The House v. NCAA Settlement Probably Won’t Kill NIL Collectives

  • The House v. NCAA settlement proposal would put unprecedented restrictions on name, image, and likeness collective deals.
  • Industry stakeholders tell FOS they believe the restrictions themselves would lead to more lawsuits.
Tennessee's Christian Moore (1) doesn't like the strike call while batting during a NCAA College World Series game between Tennessee and Florida State at Charles Schwab Field in Omaha, Neb., on Wednesday, June 19, 2024.
Brianna Paciorka/News Sentinel

The biggest headline coming out of the settlement proposal for the House v. NCAA class action lawsuit over name, image, and likeness rights is the potential for a revenue-sharing agreement between schools and players. 

But the 300-page proposal also includes an entire section that would hand unprecedented control over name, image, and likeness deals to the NCAA. The goal: to weed out NIL deals considered “pay-for-play,” where NIL collectives and boosters offer astronomical sums in exchange for miniscule marketing activities. 

Experts and industry stakeholders, however, tell Front Office Sports they don’t believe the settlement’s new NIL restrictions will hold up. 

Here’s what the settlement is proposing:

  • Boosters and collectives would be able to only offer deals to athletes that reflect an athlete’s “fair market value.” The definition: “a valid business purpose related to the promotion or endorsement of goods or services provided to the general public for profit, with compensation at rates and terms commensurate with compensation paid to similarly situated individuals with comparable NIL value who are not current or prospective student-athletes at the Member Institution.”
  • To police this, the NCAA would set up a third-party clearinghouse, the NCAA would require every Division I athlete to submit potential NIL deals that are more than $600 for approval.
  • Athletic departments would also be allowed to bring their NIL collectives in-house, to act as athletic department employees procuring deals for players. In this scenario, departments could more strictly control the actions of their collectives—and they could be subject to more regulations, like the Title IX gender equity statute.
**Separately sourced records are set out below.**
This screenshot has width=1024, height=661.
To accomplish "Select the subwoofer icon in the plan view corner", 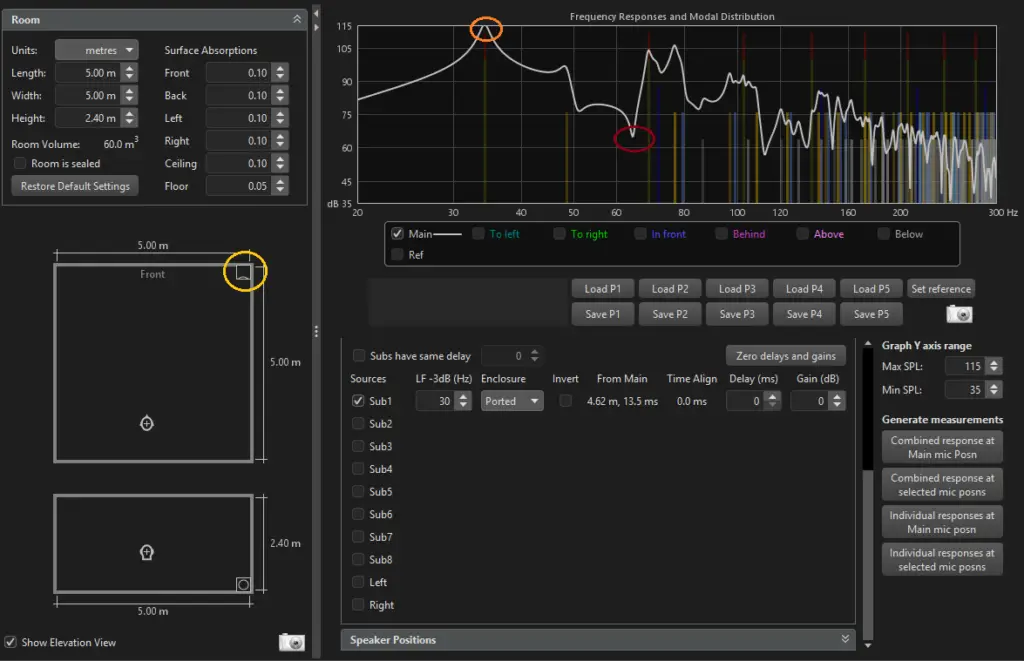I will click(x=245, y=271).
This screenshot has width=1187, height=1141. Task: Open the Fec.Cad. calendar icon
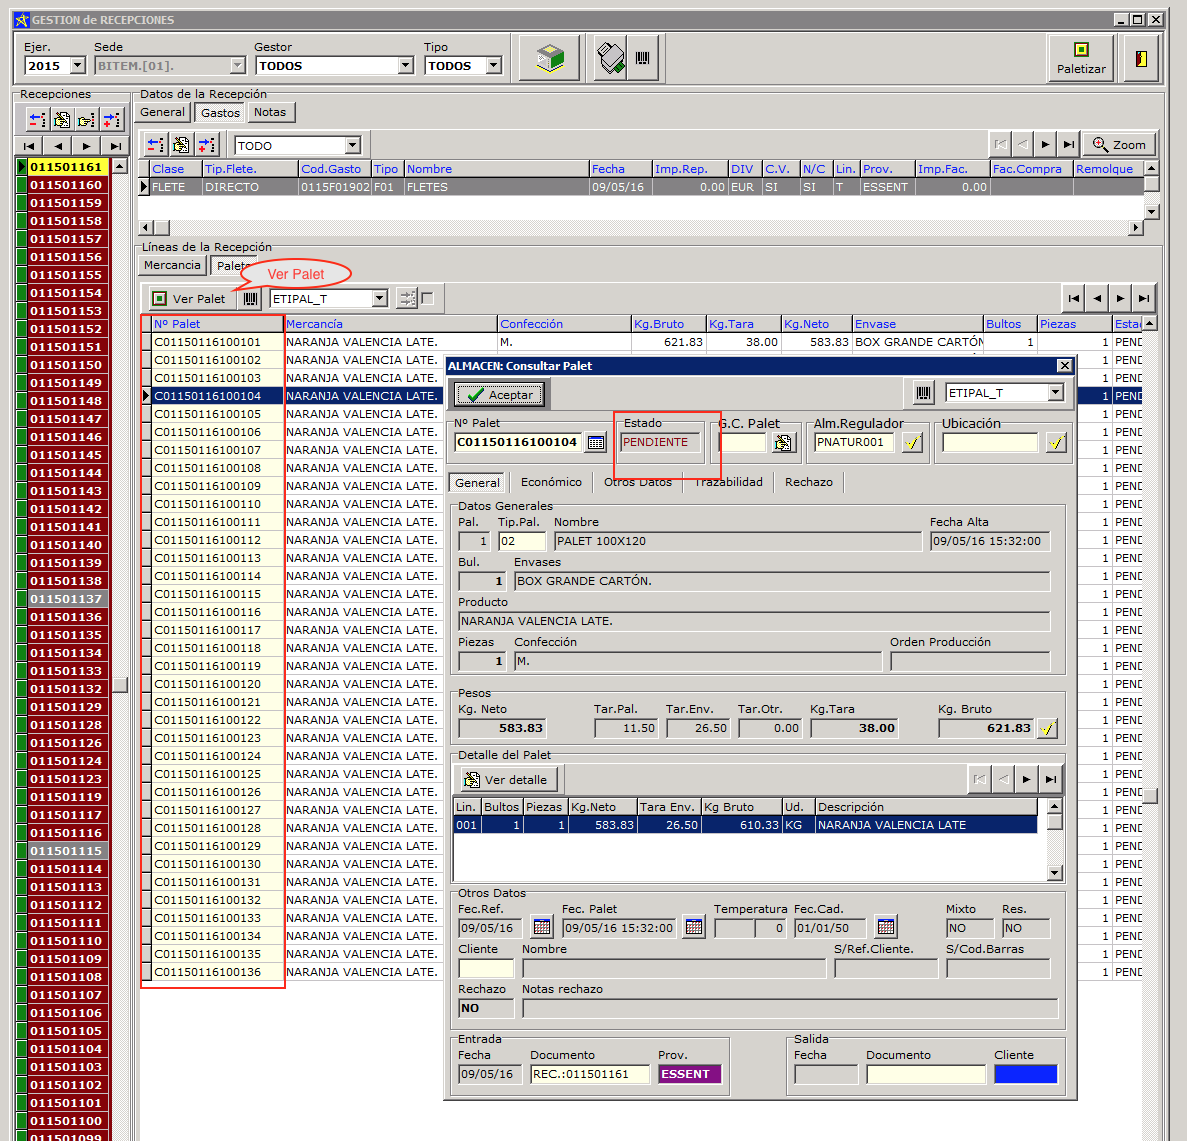[x=885, y=928]
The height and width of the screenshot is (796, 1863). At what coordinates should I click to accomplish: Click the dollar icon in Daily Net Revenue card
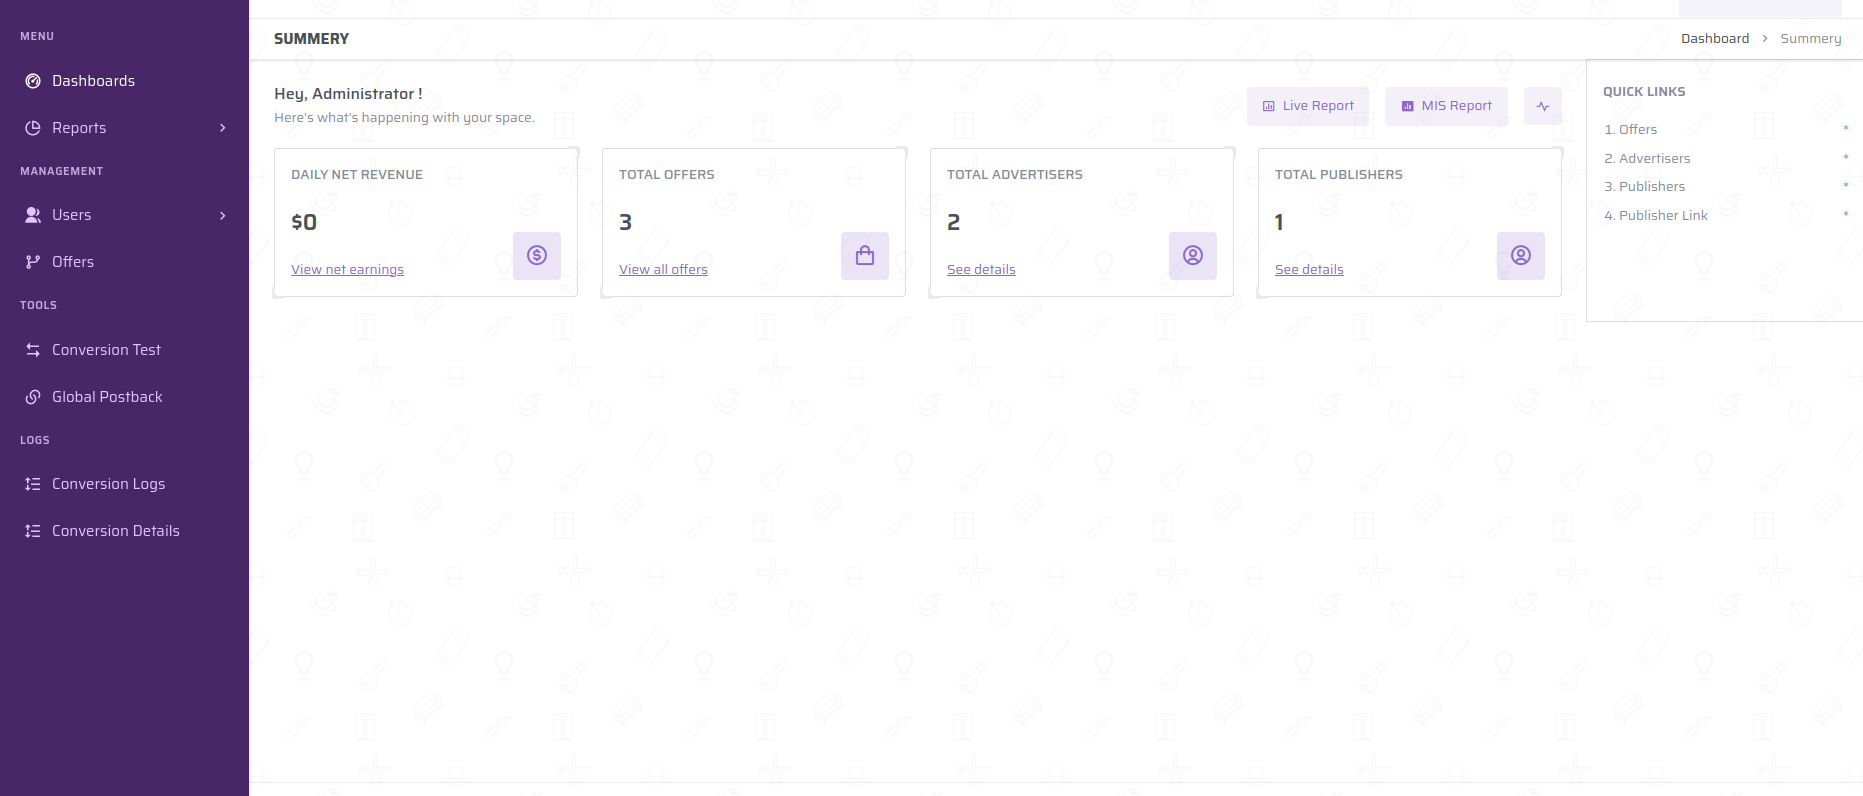(x=537, y=256)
But experts and industry stakeholders tell FOS they’re doubtful the NCAA would be as successful as it hopes in stunting collectives—or killing them altogether. Some collective operators have said they expect some of these terms to be changed during the court of the settlement approval process. 

But even if those terms stay the same, the NCAA may not get the control it seeks.

The clearinghouse, for one, may create more problems than solutions. Who will be tapped to oversee it? Which entities could legitimately decide the “fair market value” of an athlete? Will this create a new set of legal scrutiny for the NCAA, which has been attacked in court for trying to police NIL deals?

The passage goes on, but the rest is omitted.